**WHAT NEEDS TO BE DONE:** Rewrite the listing below, swapping every "screenshot" for "screen capture" and keeping everything else the same. Leave out the pictures.

**RECORD EXCERPTS:**
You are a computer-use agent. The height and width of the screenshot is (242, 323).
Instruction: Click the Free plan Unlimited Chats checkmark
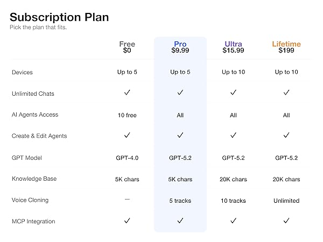click(127, 93)
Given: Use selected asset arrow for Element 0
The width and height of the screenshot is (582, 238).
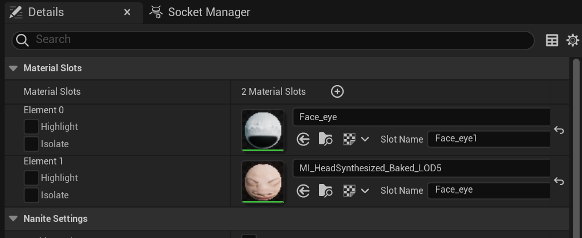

**COMPLETE OUTPUT:**
You are a computer-use agent. The height and width of the screen capture is (242, 323).
Instruction: Click the Free plan Unlimited Chats checkmark
click(127, 93)
Given: Use selected asset arrow for Element 0
The width and height of the screen capture is (582, 238).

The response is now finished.